Does Query Cache present a single point of lockup for a MySQL Server?

Greetings all,

I use Percona Server, with InnoDB to run several database servers, some of which have dozens of databases in them that all run separate instances of our product; a web app running on LAMP.

My question is: because each query that allows query cache (in other words all of those that don’t have SQL_NO_CACHE in the query) has to acquire a cache lock to write itself into… does this effectively create a single point of lockup for a MySQL Server, across all databases?

I had a situation today where 300 queries were all waiting on one to finish up with the query cache… they said " Waiting for query cache lock"; I killed the one query that was “updating” because I knew it was safe, and then all of the other queries completed.

Other than carefully choosing those queries that don’t benefit from cache and adding SQL_NO_CACHE to them, is there anything I can do to eliminate this single point of lockup? Or, is there something about the query cache that I’m missing?

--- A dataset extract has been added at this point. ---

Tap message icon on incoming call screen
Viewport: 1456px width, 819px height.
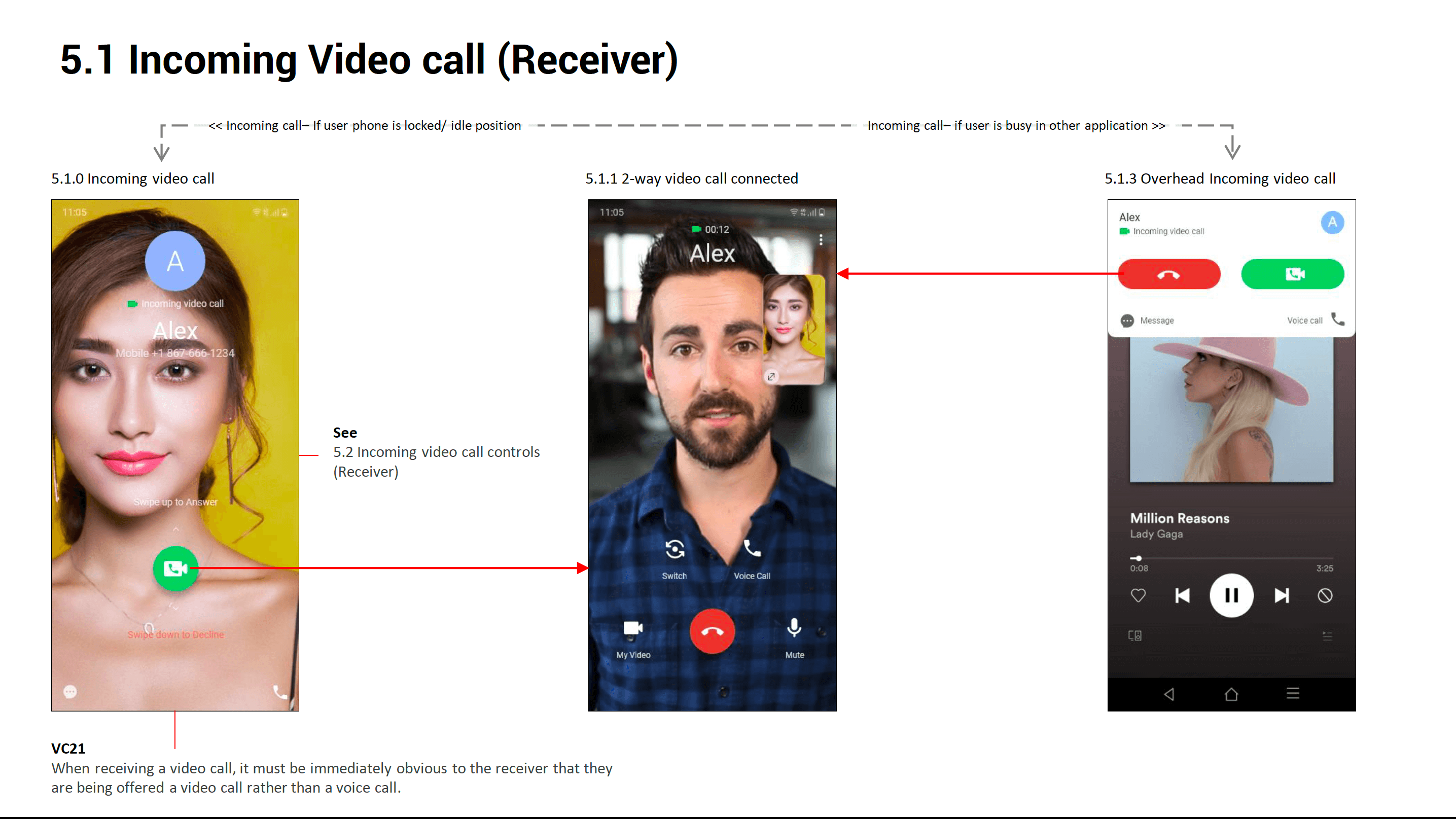(70, 692)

Query cache acquires global mutex to guarantee the consistency of the contents in cache and it can generate mutex contention on high concurrency which can generate performance problem. Disable query cache as solution. As per my experience, query cache is not very useful on most of the workloads unless you have very few updates on your database server.
What version of PS you are using ? There are also some bugs related to query cache verified.

Thanks for the response Mirfan!

We are using : Server version: 5.5.30-30.2 Percona Server (GPL), Release 30.2

We had previously did some testing to see how useful the cache was, and I think the utilization numbers were high.

Do you know what variables/status queries I should run to find out how used the query cache really is?